╭─ TASK DATA

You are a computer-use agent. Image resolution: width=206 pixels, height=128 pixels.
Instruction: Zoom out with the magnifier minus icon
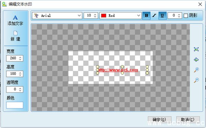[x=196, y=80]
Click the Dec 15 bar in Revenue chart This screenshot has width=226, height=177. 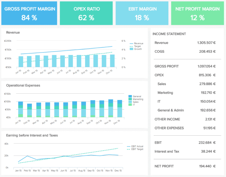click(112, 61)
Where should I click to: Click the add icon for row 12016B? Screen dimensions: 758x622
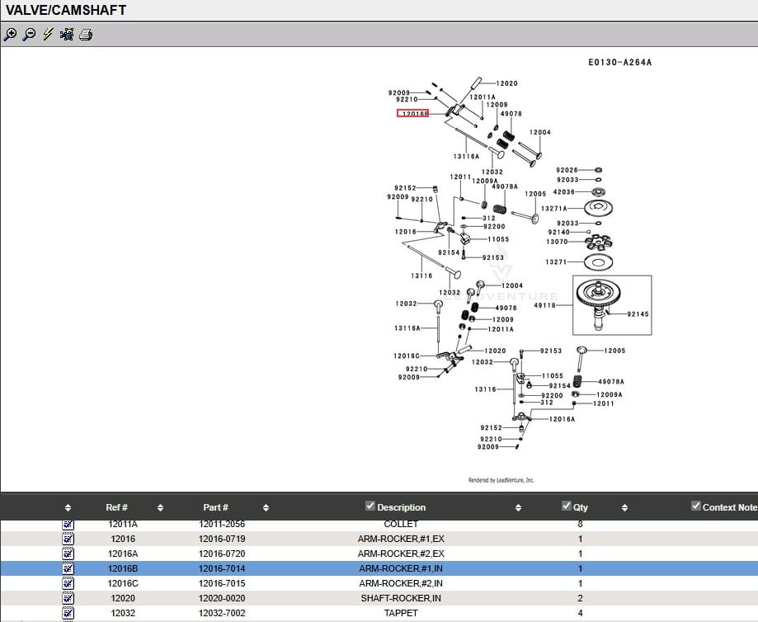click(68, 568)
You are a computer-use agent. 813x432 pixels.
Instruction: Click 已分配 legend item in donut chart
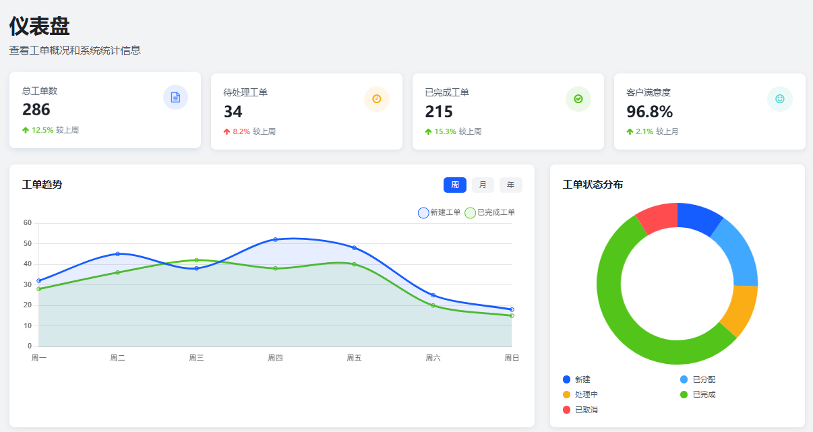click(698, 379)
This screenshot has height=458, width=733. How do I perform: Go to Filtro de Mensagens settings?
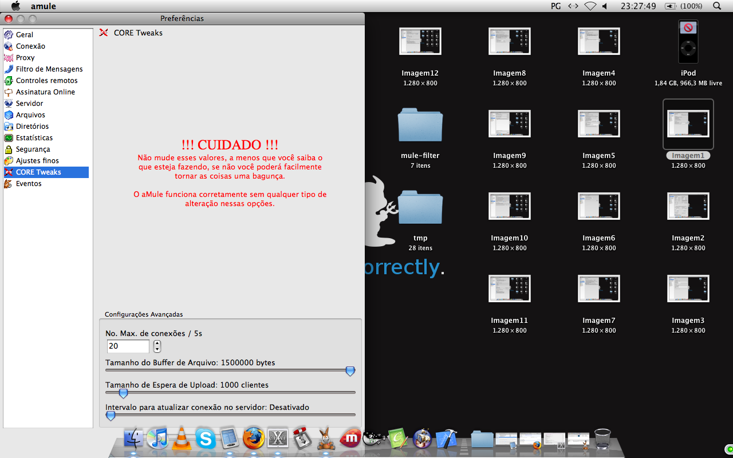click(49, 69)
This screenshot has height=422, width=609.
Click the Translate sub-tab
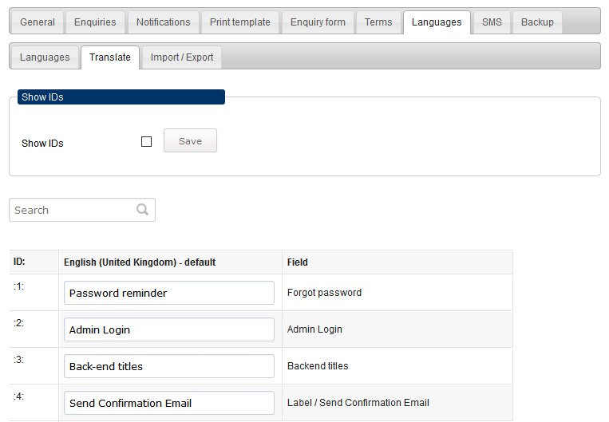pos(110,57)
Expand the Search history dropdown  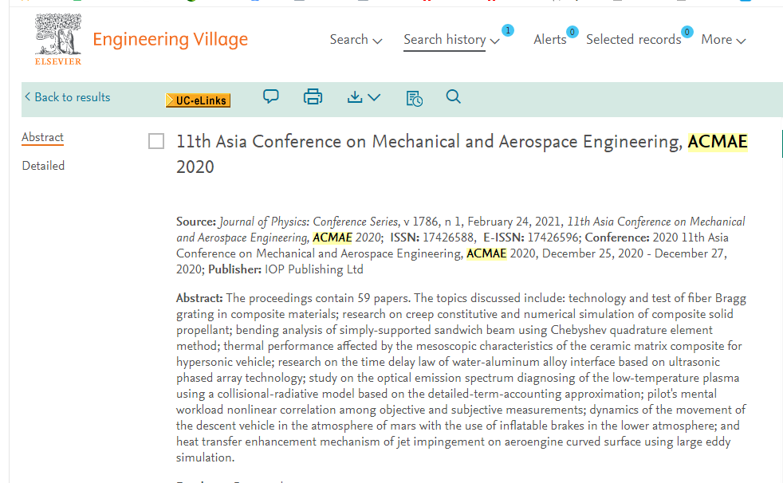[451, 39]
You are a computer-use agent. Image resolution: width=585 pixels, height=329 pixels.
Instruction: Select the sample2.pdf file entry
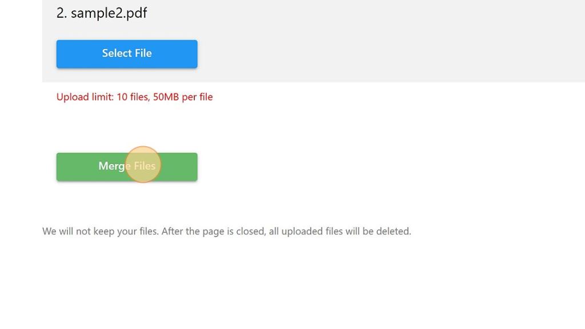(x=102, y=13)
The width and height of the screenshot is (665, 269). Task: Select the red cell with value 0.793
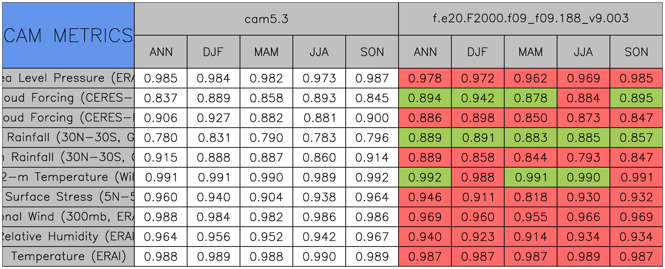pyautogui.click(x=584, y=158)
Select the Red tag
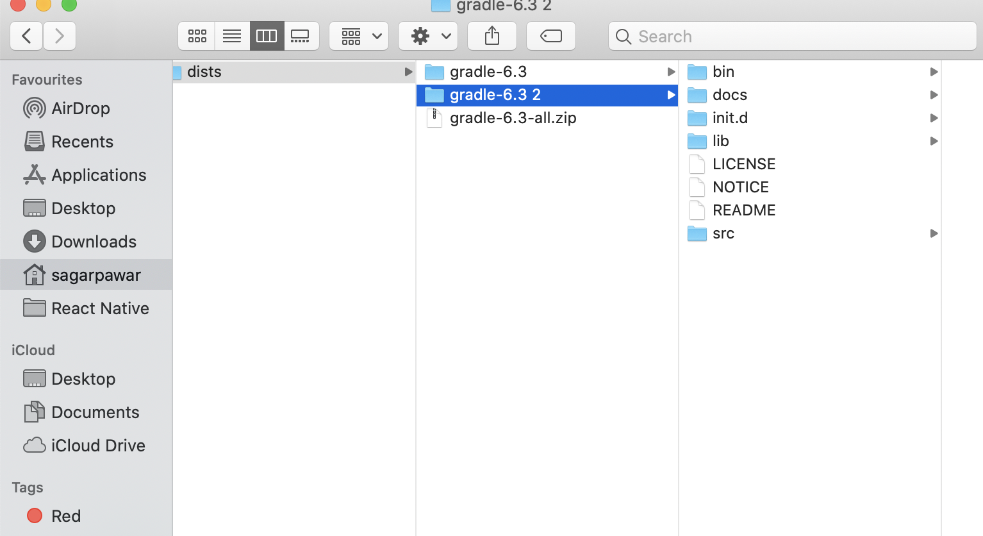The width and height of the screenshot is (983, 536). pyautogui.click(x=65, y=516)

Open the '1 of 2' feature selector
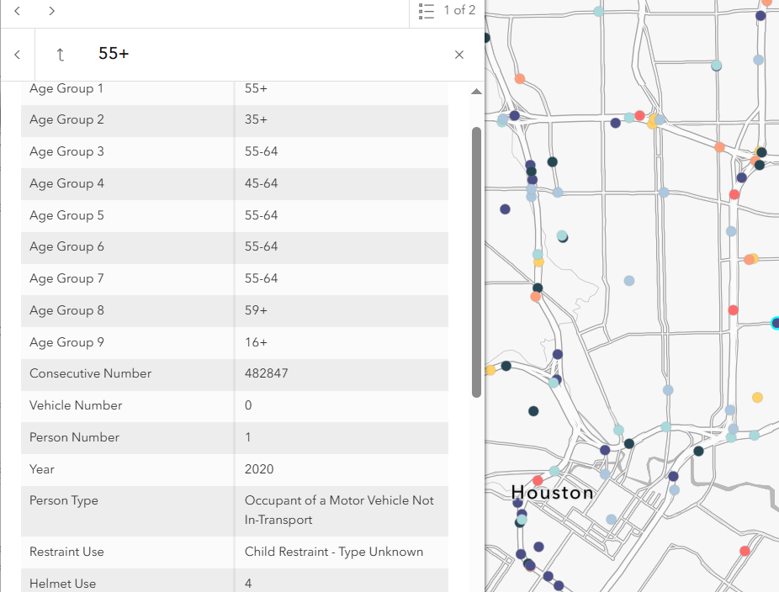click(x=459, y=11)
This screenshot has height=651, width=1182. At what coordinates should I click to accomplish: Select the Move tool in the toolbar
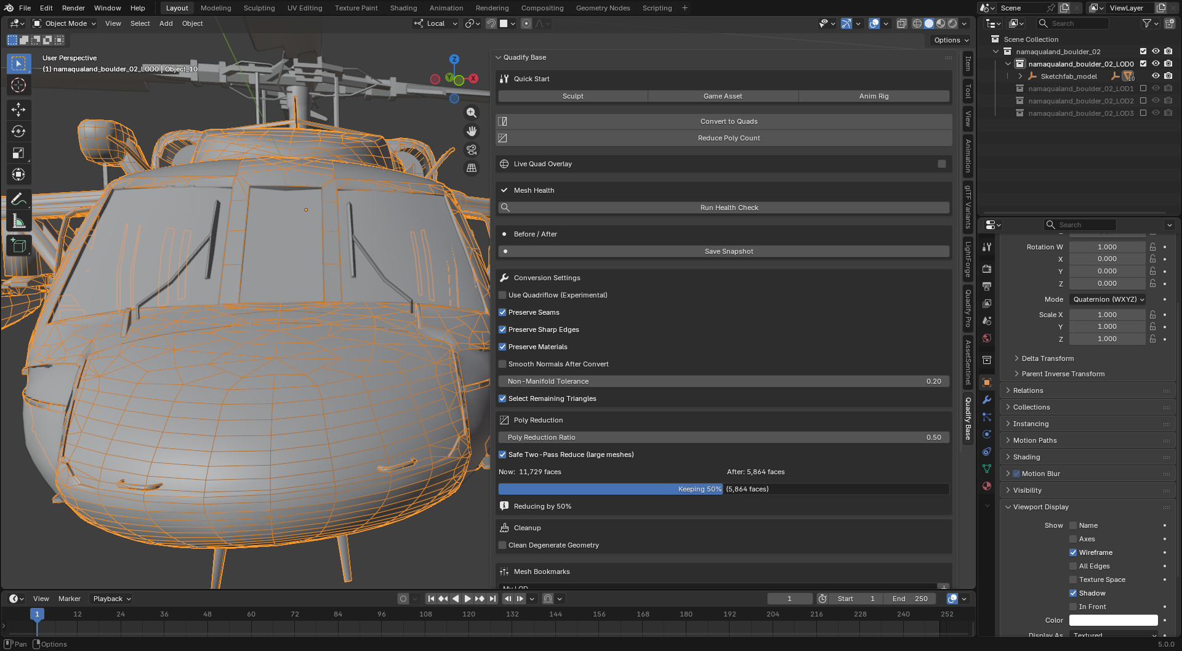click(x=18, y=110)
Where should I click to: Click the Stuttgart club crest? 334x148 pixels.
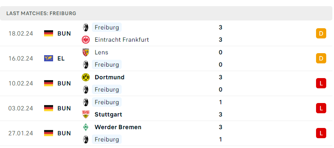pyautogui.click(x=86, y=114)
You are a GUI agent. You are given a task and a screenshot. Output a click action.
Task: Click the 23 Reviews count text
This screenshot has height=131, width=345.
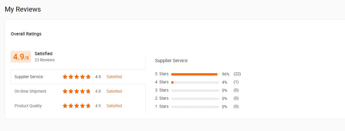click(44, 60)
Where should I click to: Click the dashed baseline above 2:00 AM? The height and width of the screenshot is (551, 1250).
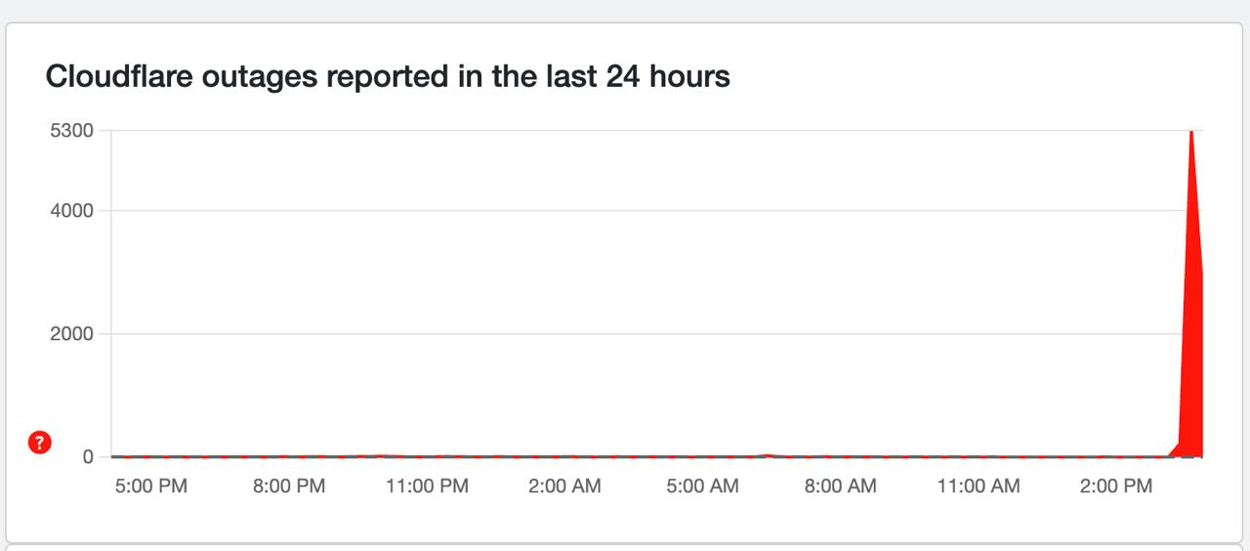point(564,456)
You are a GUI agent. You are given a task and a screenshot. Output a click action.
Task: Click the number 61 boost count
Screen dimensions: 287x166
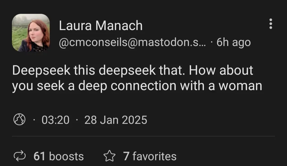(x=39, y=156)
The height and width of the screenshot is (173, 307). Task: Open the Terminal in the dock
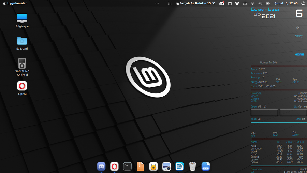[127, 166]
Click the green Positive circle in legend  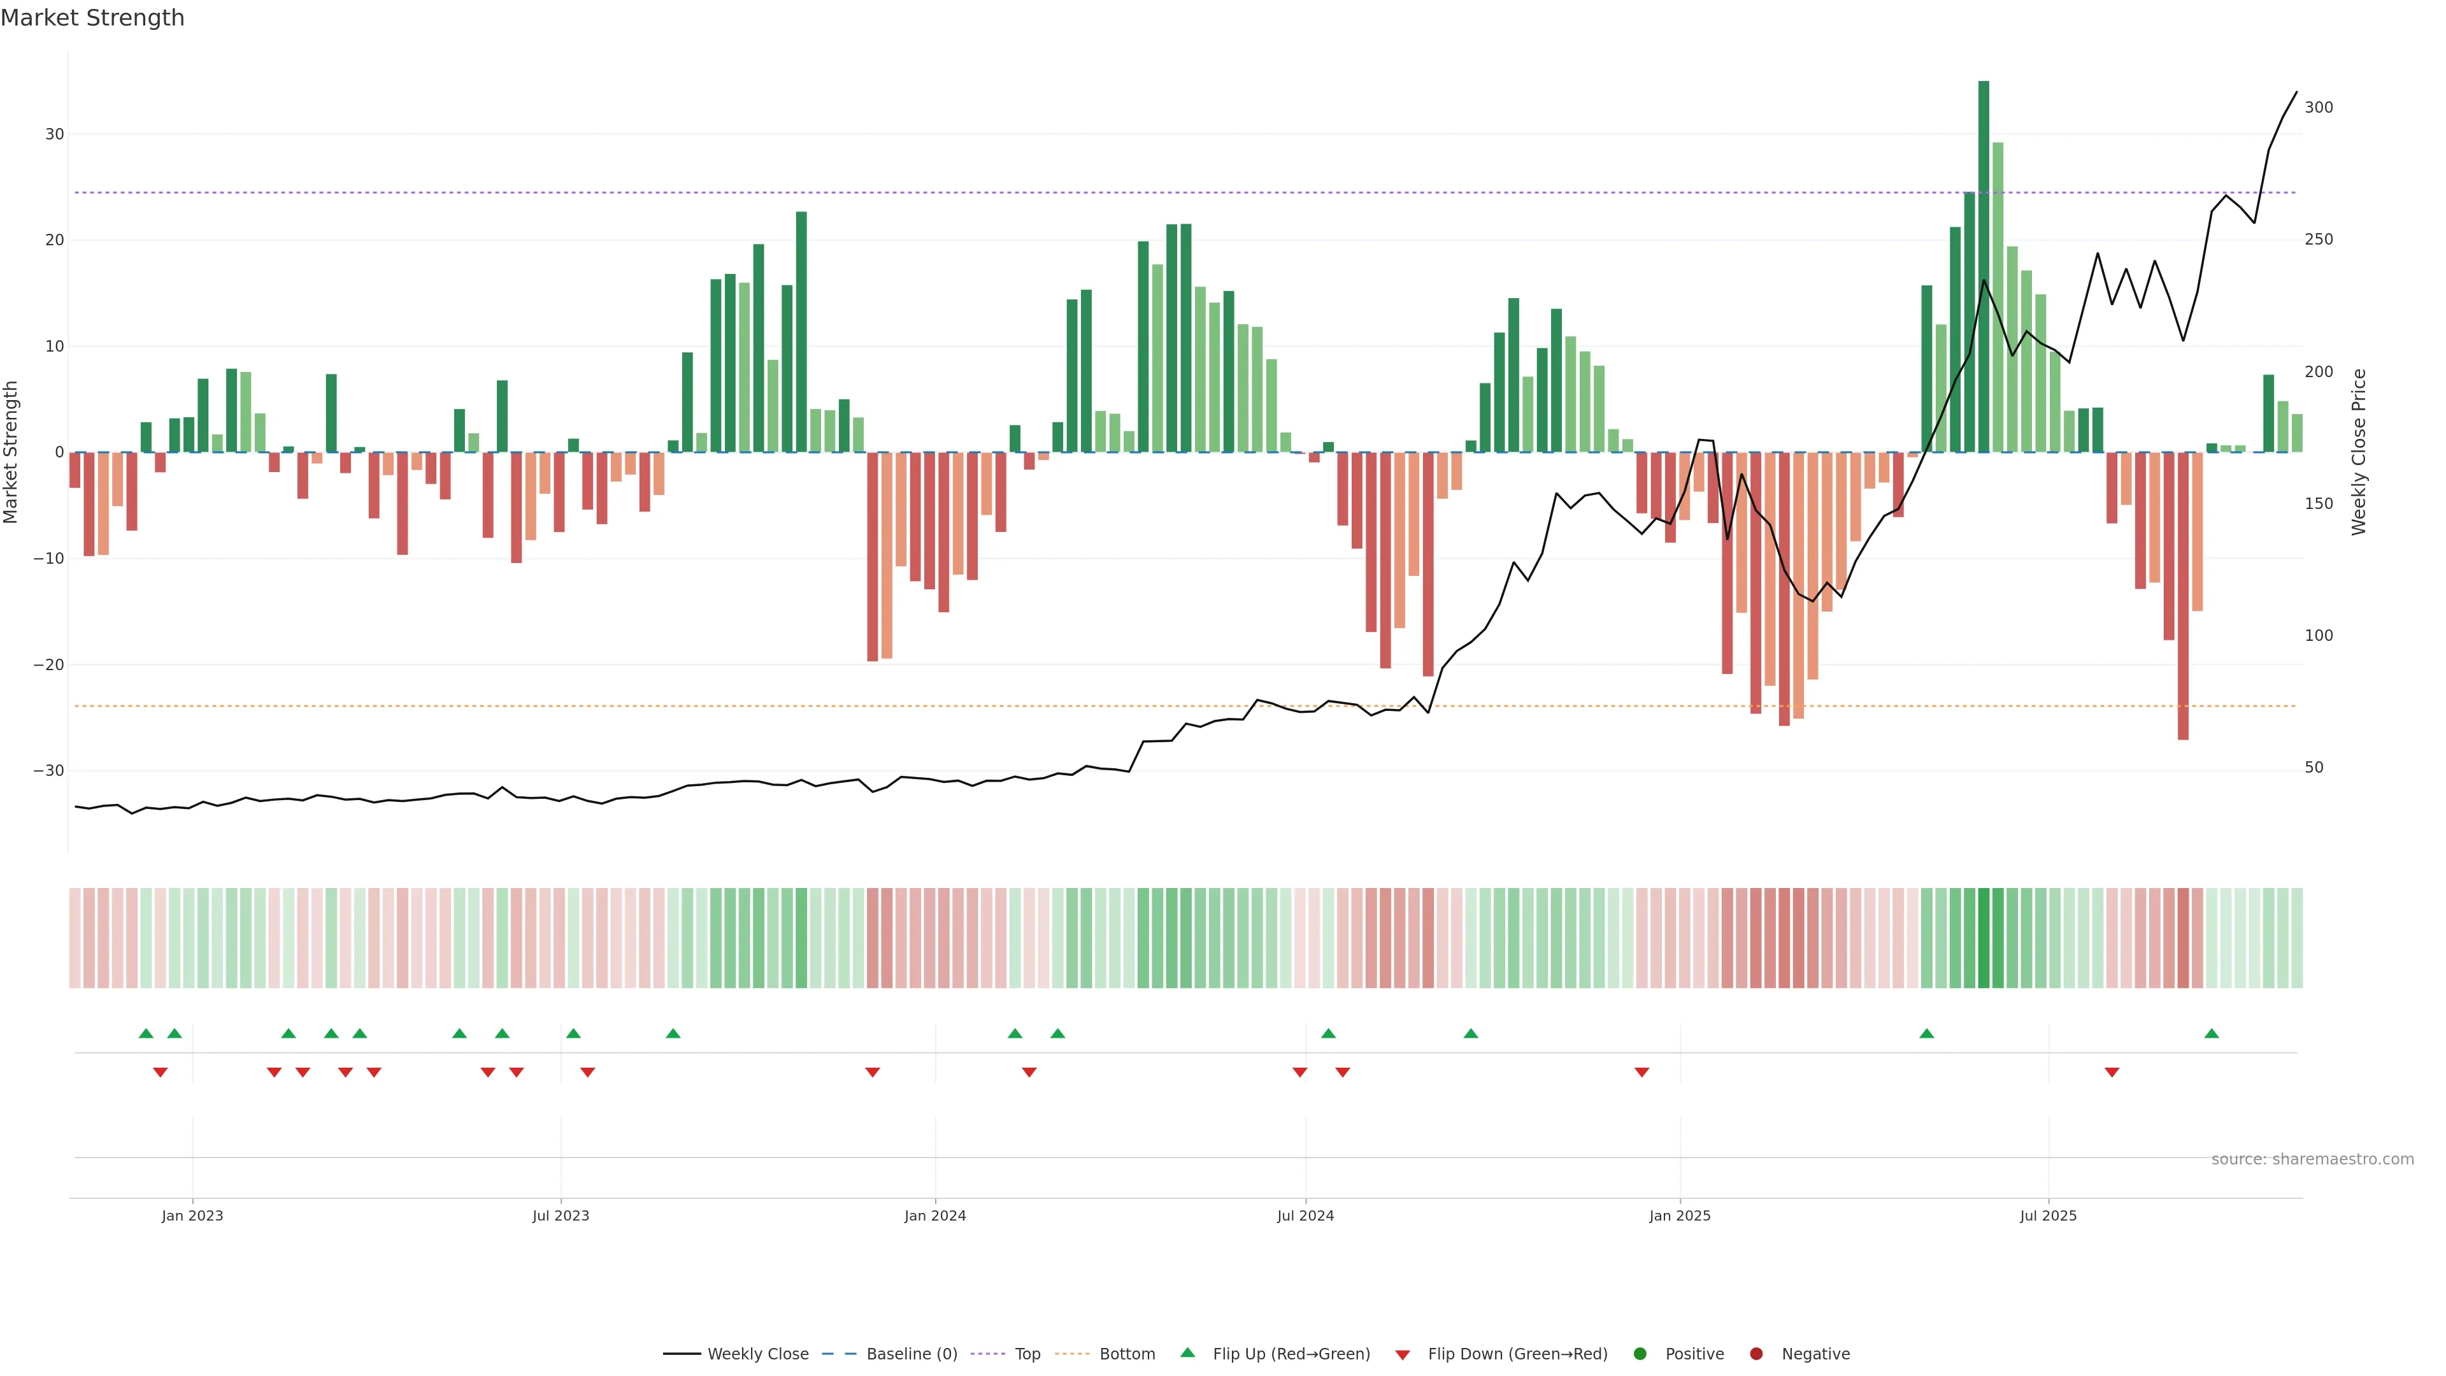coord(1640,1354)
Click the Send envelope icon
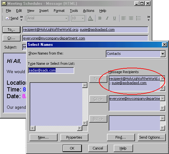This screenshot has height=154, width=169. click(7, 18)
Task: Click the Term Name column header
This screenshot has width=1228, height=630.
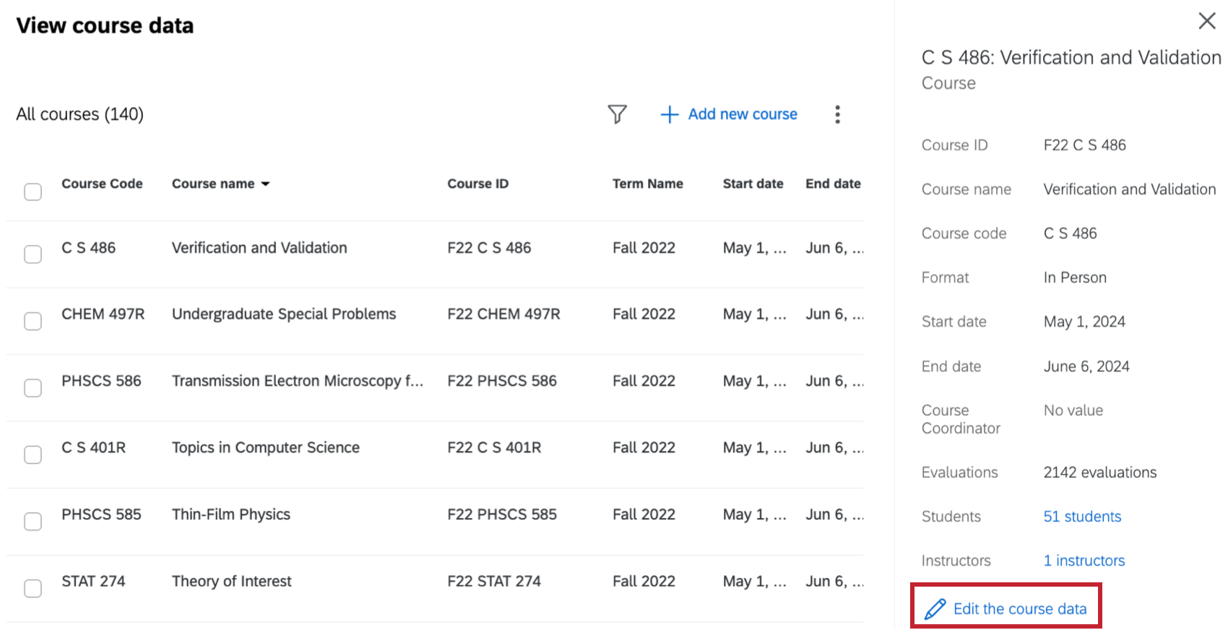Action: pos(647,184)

╰─

**THE EXERCISE:**
Please start at the line that has "Task: Click the Term Name column header" and go through the end of the items, giving those lines again with "Term Name" swapped for "Category Name" and nothing else changed. Leave the pictures out of your answer.

**EXERCISE RESPONSE:**
Task: Click the Category Name column header
This screenshot has width=1228, height=630.
Action: pos(647,184)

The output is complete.